Borders are Like Poems

“Aussi ai-je enfermé sous ma langue un pays,
gardé comme une hostie”

                                                  Nadia Tuéni

“Tell me about your country” – she commanded,

as if I can open a page inside the cage

of an inner atlas, and pinpoint a mountain peak

spread over the valley, inside a museum of forgetting,

an old taxidermy shop after the taxidermist

died, forsaking a prehistoric bird with melted

wings on the speckled floor.

A glade ambles vertically, feebly holding

the obdurate Mount Lebanon with the acquiescent

Anti-Lebanon from plunging into the abyss.

Fractal images, portents of sirocco storms,

loom on the rocks of Byblos, scour the shoreline,

where old fishermen mend their shredded nets

with letters of the alphabet.

Ancient shores beckon rivers that feed them with invisible

silt, secret alluvium, steep-sided gorges, choruses of

vagarious reefs, seracs scraping adrift on submerged

limestone, spurs across fjords gazing at a waxed moon.

Nothing is left for us but salt marks on the membranes

of an earth we treaded, a land with no borders, unfinished like

the best poems, leaving us opened, a murex on a rock.


Donia G. Mounsef grew up in Beirut, Lebanon.
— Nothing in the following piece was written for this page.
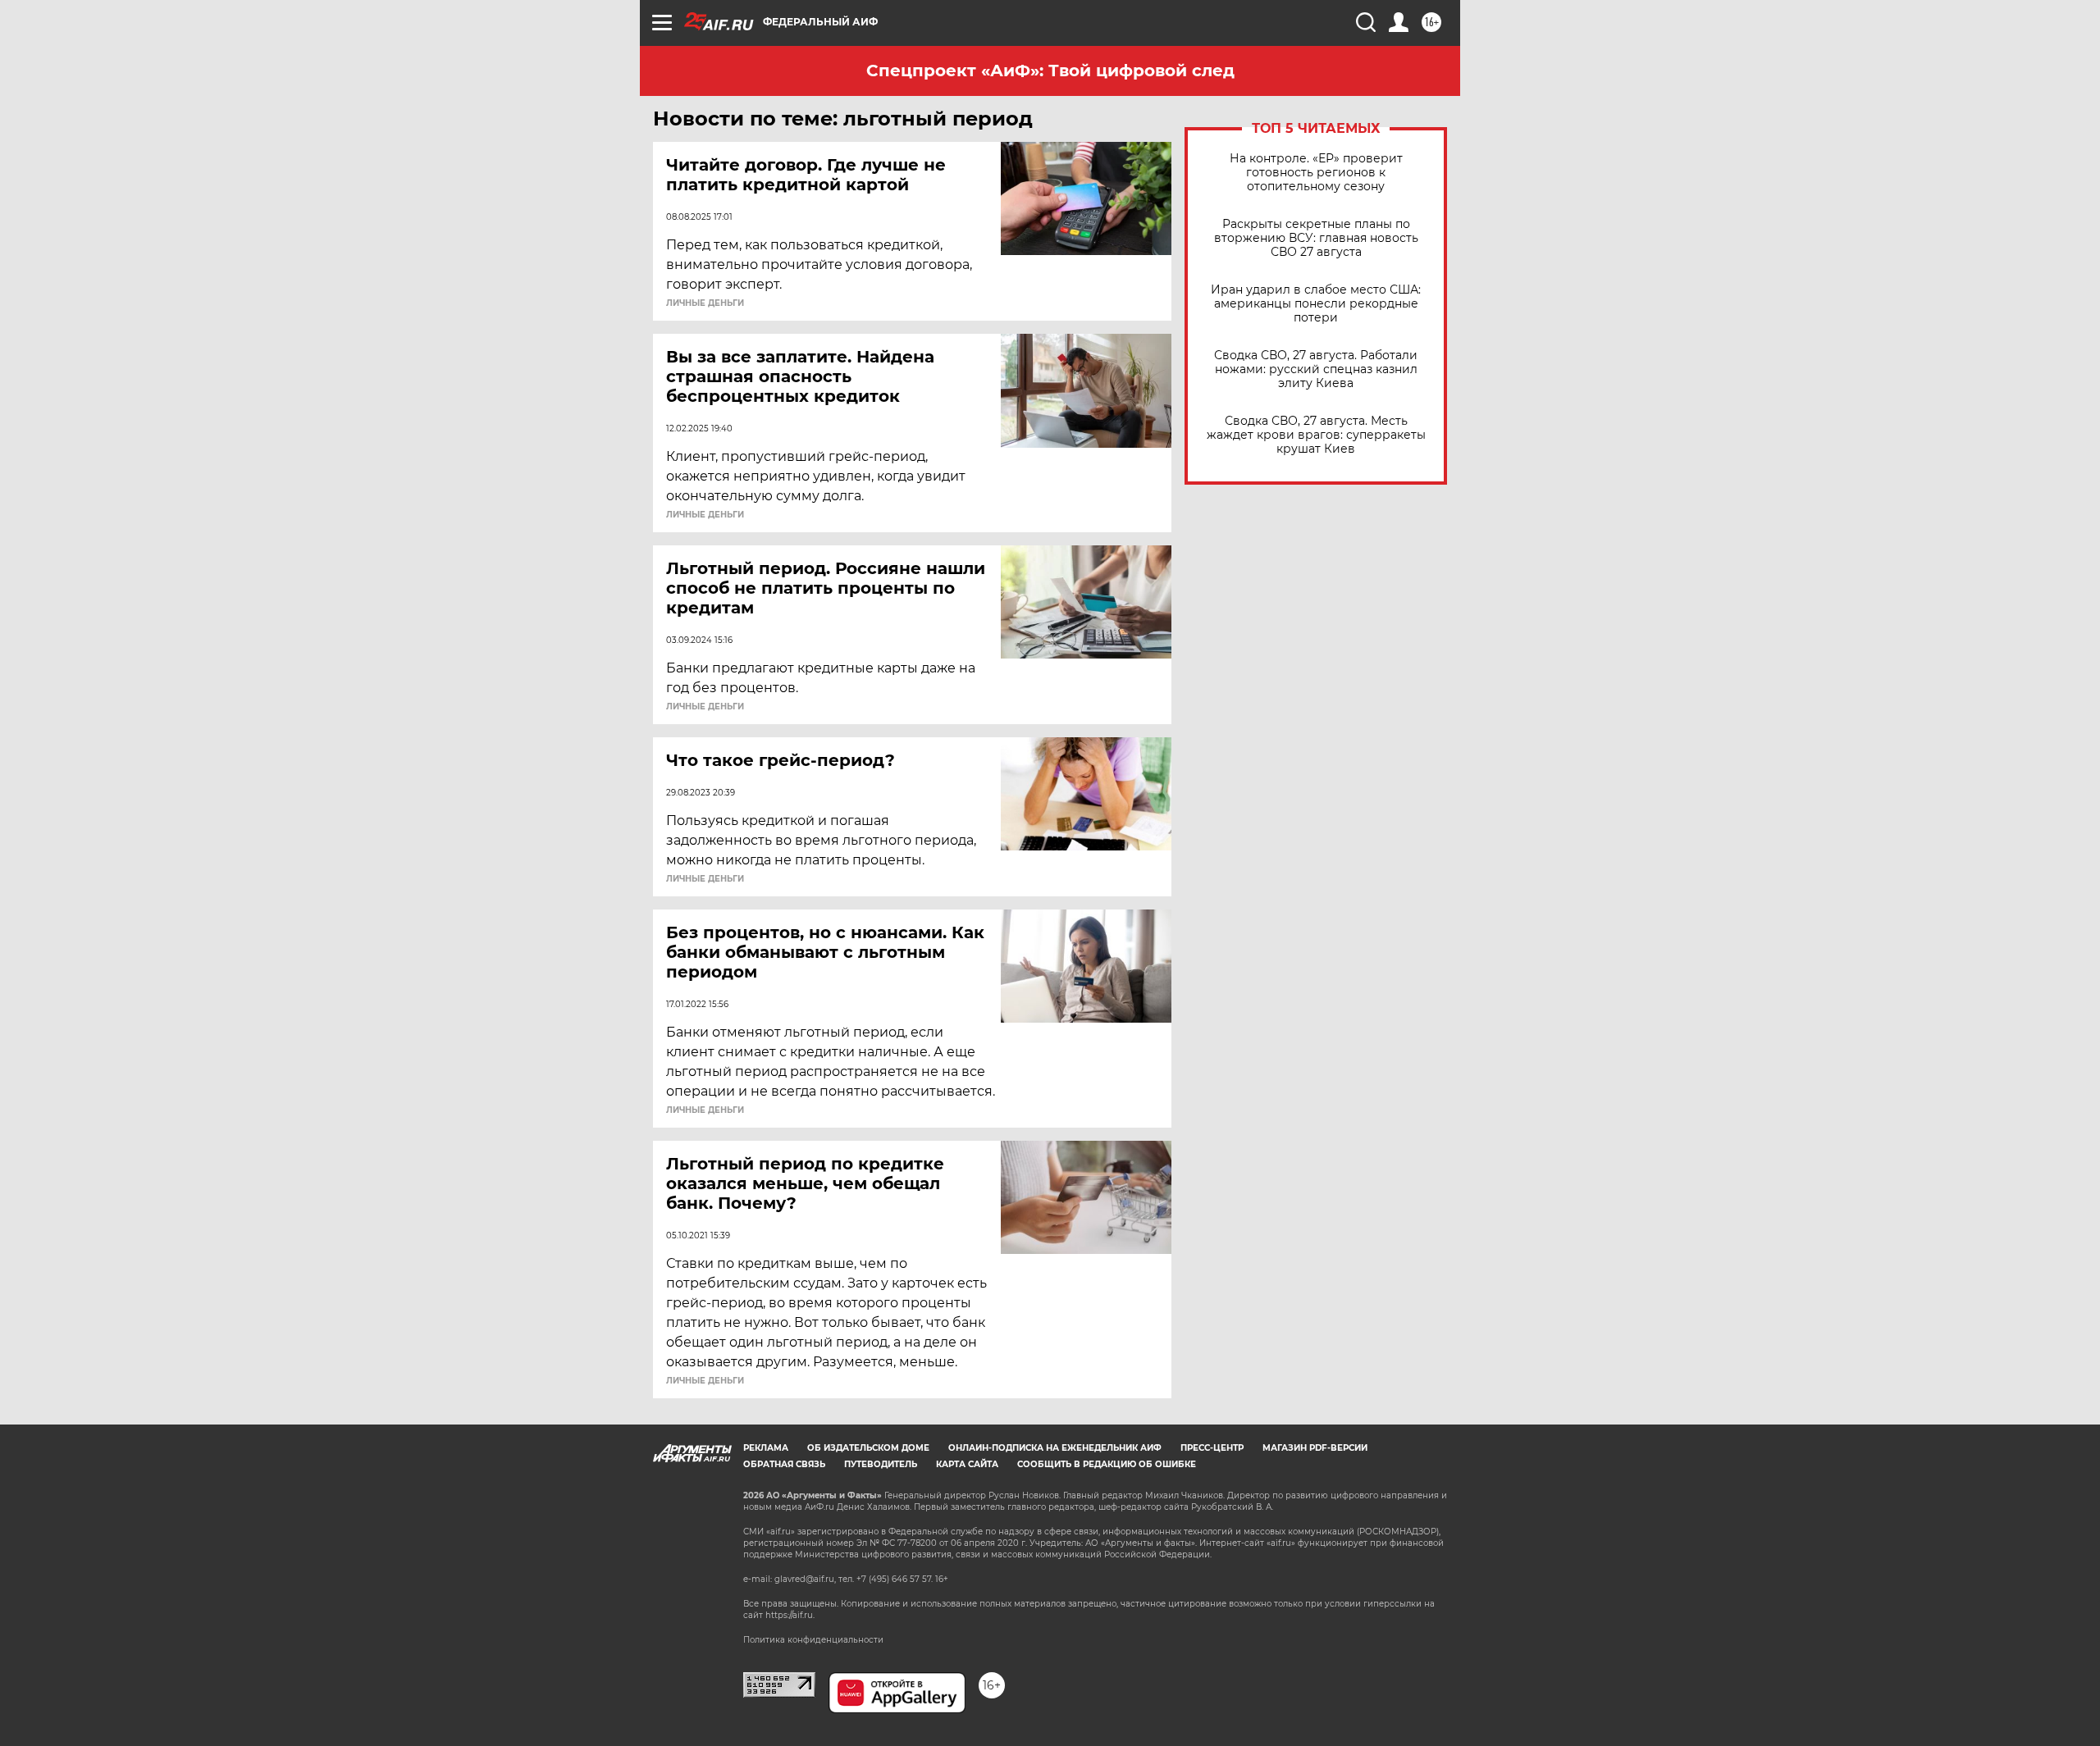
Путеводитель (880, 1464)
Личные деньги (705, 303)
She is a Canadian-Lebanese poet, playwright and dramaturge. She splits her time on either side of the Canadian Shield, between Toronto and Edmonton where she teaches theatre and poetry at the University of Alberta. She is the author of a poetry collection: “Plimsoll Lines” (Urban Farmhouse Press, 2018), and a chapbook: “Slant of Arils,” (Damaged Goods Press, 2015). Her writing has been published and anthologized in print and online in Pacific Review, The Harpoon Review, Rabid Oak, La Vague Journal, Habitat Literary Magazine, The Toronto Quarterly, Bluestem, Yes Poetry, Gutter Eloquence, Poetry Quarterly, Lavender Review, Linden Avenue, Bookends Review, Gravel Magazine, Skin 2 Skin, Iris Brown, Reverie’s Rage Anthology, 40 Below Anthology, etc. Her performance poetry and plays have been performed on stages in Toronto, Avignon, Montréal, Calgary, Vancouver, Edmonton, and New Haven.